Justice Robert Sewell ruled that Catalyst can hold a second vote of its creditors on June 25, and that pensioners have a stake in the matter and therefore can vote.
Pensioners were excluded from the first restructuring vote, which was held May 23. The plan failed by three per cent, prompting the company to start the process of selling its mills to the highest bidder.
According to a Catalyst press release, there is support from creditors for an amended restructuring plan. In addition, “certain holders of unsecured notes who previously voted against the plan of arrangement or did not vote on the plan of arrangement have indicated that they will support the amended plan,” the release noted.
Mill pensioners belonging to a defined benefits plan would be heavily impacted in the event of a sale. If the company is restructured then the plan is preserved. If it’s sold, however, then the new owners aren’t obligated to inherit the plan, said Gary McCaig, spokesperson for the Catalyst Salaried Employees and Pensioners Group.

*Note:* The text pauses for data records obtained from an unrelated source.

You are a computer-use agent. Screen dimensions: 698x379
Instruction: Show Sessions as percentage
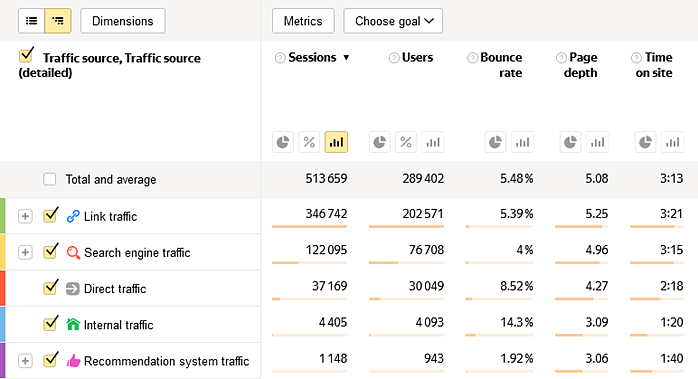point(309,142)
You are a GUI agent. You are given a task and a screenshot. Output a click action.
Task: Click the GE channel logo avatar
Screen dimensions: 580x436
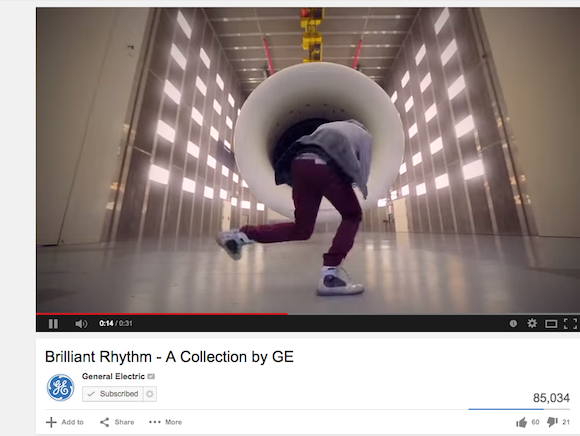60,388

There is no guarantee with a second vote but the parties have done their best, he added.
“We’re pleased that we’ve been able to come this far. But we still have another hurdle to jump through,” McCaig said.

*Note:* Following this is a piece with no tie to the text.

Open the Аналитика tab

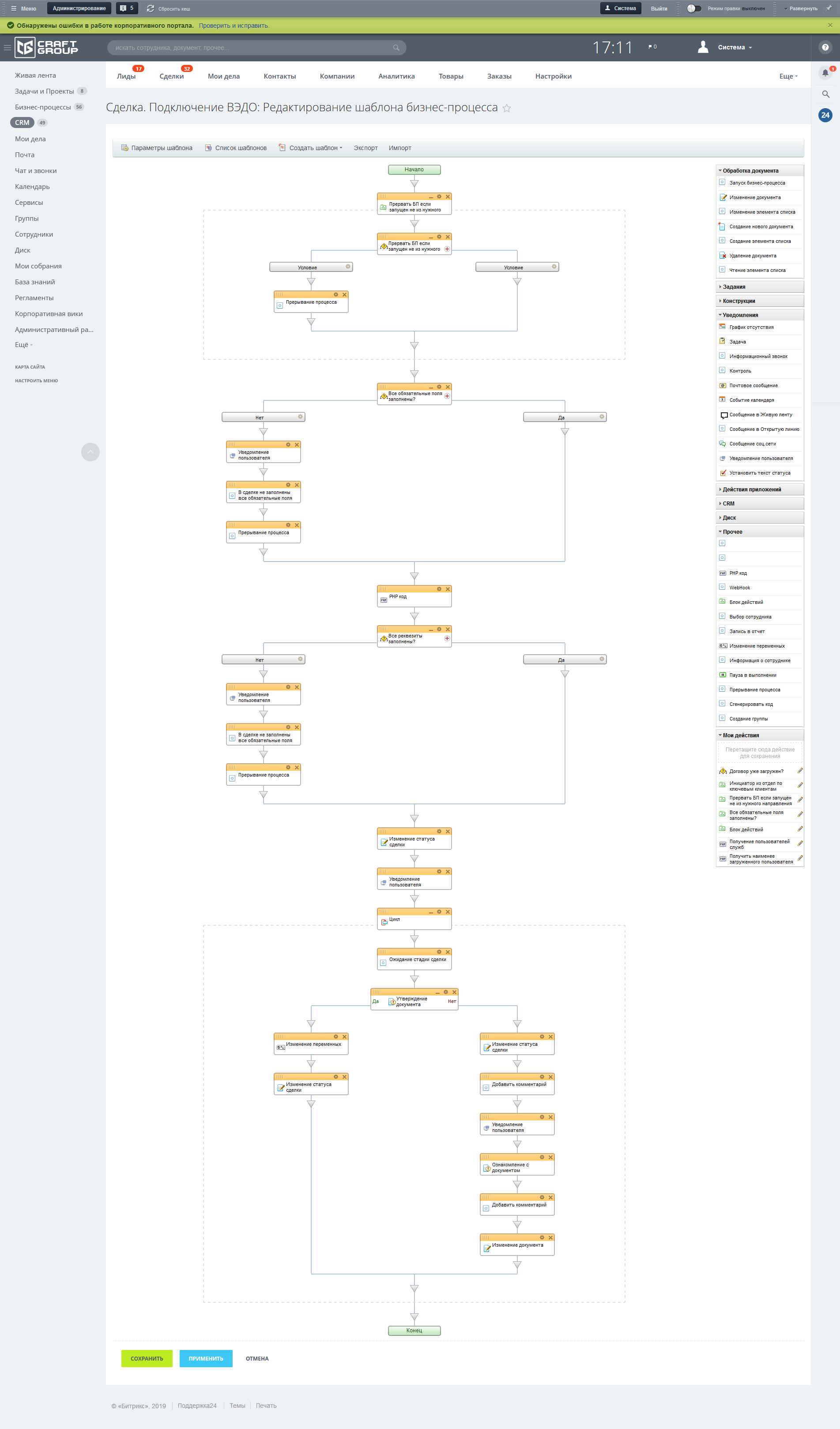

It wasn’t just the groundswell over the pension issue that won the day, McCaig said. “I attribute this to the fact that so many parties — municipal, employees and the public — supported a second vote,” McCaig said. “It’s a really powerful experience when different parties stand together and make their voices heard.”
Municipalities gave tax breaks. Employees made contract concessions. And pensioners gave as well. They surrendered their extended medical benefits under the new plan and allowed to company to repay the pension deficit over 15 years instead of seven years.
“From the creditors’ point of view this gives them the assurance that this is a company with a future,” McCaig said.
According to McCaig, Powell River Mayor Dave Formosa addressed the court and gave an unvarnished explanation of the impact the issue was having, not just in his community but also in others with Catalyst mills.
In a related development, Formosa told CKNW that the provincial government is on the verge of throwing a significant chit into the mix. “The minister of finance has recommended to cabinet to do an order-in-council to allow the pensioners the ability to not have their funds go into annuity, if they don’t want. They can pull them out and invest them themselves.”
The municipality has done what it can, Port Alberni Mayor John Douglas said. Government is at least looking at other things like reducing the company’s Hydro payments, which are once a week right now, and tweaking the HST for them. “Their hands may be tied with that one though because of the referendum,” Douglas said.